Sutcliffe allowed local scouts to make use of the estate from the late 1920s onwards and they continue to maintain a camp site. During the Second World War, he allowed army training to take place on the estate.
Extract from Discovering Old Huddersfield (1993-2002) by Gordon & Enid Minter:
Where Botany Lane levels out stop and look over to the left where may be seen the parkland of Whitley Beaumont Hall. Around the year 1200, William de Bellamont, the ancestor of the Beaumonts of Whitley, received ten oxgangs of land in Huddersfield from Roger de Lacy, Lord of the Honour of Pontefract, and by the fourteenth century the family was established here at Whitley and at Crosland Hall in the Mag Valley, near Netherton.

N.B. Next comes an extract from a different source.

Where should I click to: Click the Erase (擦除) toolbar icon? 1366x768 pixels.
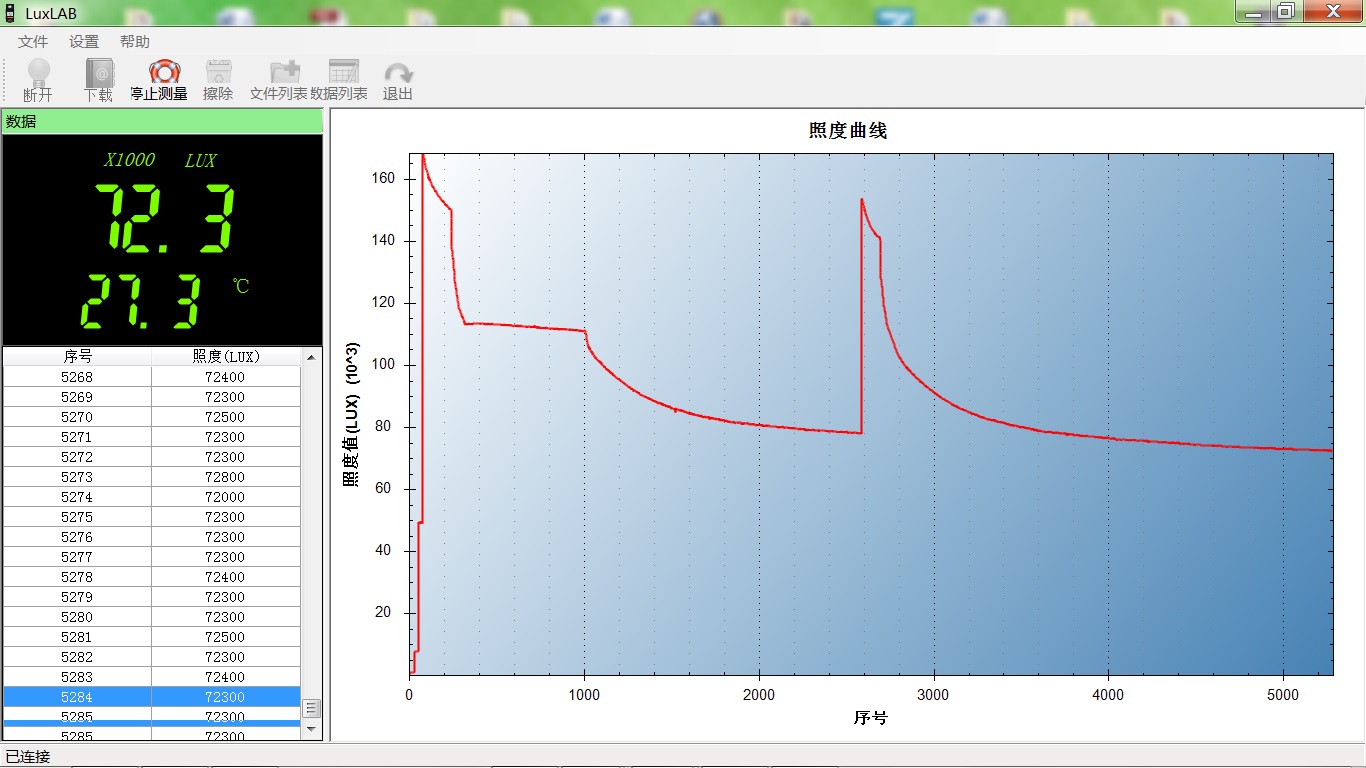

Doubtless, more than one house has stood on the site in Whitley Park but the only one of which there is any record was started by Sir Richard Beaumont who was born in 1574. Over the centuries various heads of the family made alterations and additions to the house which was described in the nineteenth century as an excellent example of an English manor house. Inside, the house was distinguished by many graceful rooms noted for their plasterwork, panelling, decorated ceilings and marble mantelpieces.During the seventeenth and eighteenth centuries the family endeavoured to build up and improve their estates in Lepton, Whitley, Dalton, Kirkheaton and Crosland. The last of the family to live at the Hall was Henry Frederick Beaumont who gave land for the laying out of Beaumont Park near Crosland Moor. By the early years of this century the house stood empty with many of its beautiful rooms dismantled and its grounds lapsing into wilderness. Like so many other landed families the Beaumonts found that the upkeep of their ancestral home was too expensive and so they moved out. Various schemes for the future of the house came to nothing and it was eventually demolished shortly after the Second World War when the area was given over to open-cast mining. After the mining the parkland was restored to something approaching its former glory. Unfortunately, an original deciduous wood was replaced by a plantation of spruce trees which, although they grow more quickly than our native broad leaf trees, are less pleasing to the eye. In early June, the hillside is bright with the flowering of that most common of parkland shrubs, the rhododendron and in their vicinity the remains of a walled garden may be made out.